A handful of bars and restaurants have recently opened in greater capacity, by way of tables added outdoors with social distancing guidelines. Recently, Bobcat Bonnie’s at The Mall at Partridge Creek and Rusty Nail on Groesbeck Highway successfully applied for outdoor service.

Cannon confirmed that on June 30, the Red Robin restaurant on Hall Road, east of Hayes Road, was closed indefinitely due to three employees testing positive for COVID-19. He gave them “credit” for taking precaution and eventually likely reopening “wisely” with measures.

As for business owners and representatives of already reopened businesses, Cannon said he has not heard much from most of them. He acknowledged it’s a difficult time for most to reopen, due to the time of year and many individuals spending time outdoors and not putting themselves at risk.

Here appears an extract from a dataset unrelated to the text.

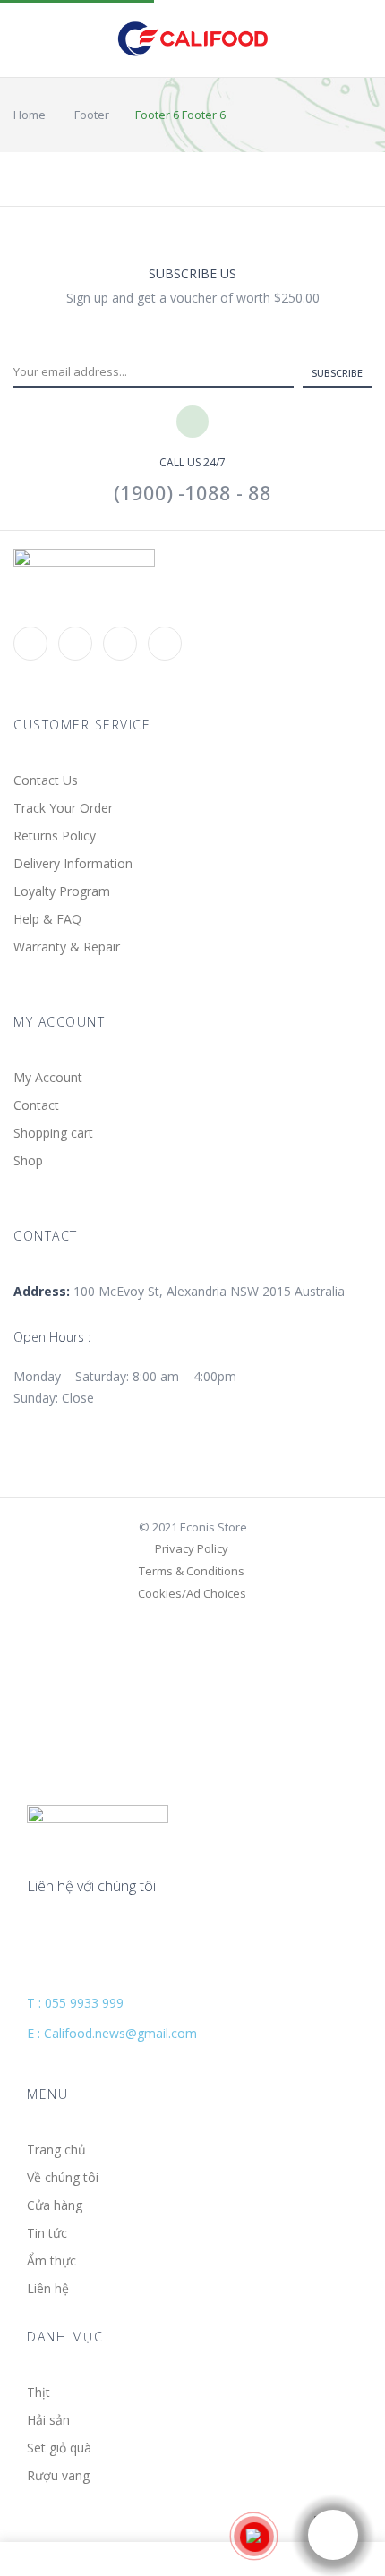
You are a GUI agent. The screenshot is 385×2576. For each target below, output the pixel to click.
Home (29, 115)
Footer (91, 115)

“Everybody is worried that they’re not going to get the customers back that they once had,” he said. “From what I’m seeing, they’re probably accurate at this time.”

Even churches are at lower capacity, he added.

Cannon said that Whitmer’s “on the right track” with the phases, but also said citizens are desperate for normalcy and want to salvage a shorter season. He has talked to state representatives and senators in Lansing, but there are unknowns abound.

“The bottom line is, the governor is in charge and her orders are the law of the day, unless someone takes her to court like the gym clubs did and a judge ruled otherwise,” Cannon said July 1. “She’s making difficult decisions. I don’t agree with all of them, but I know and understand the pressure and discomfort she’s facing. She is affecting lives no matter what she does, one way or the other.”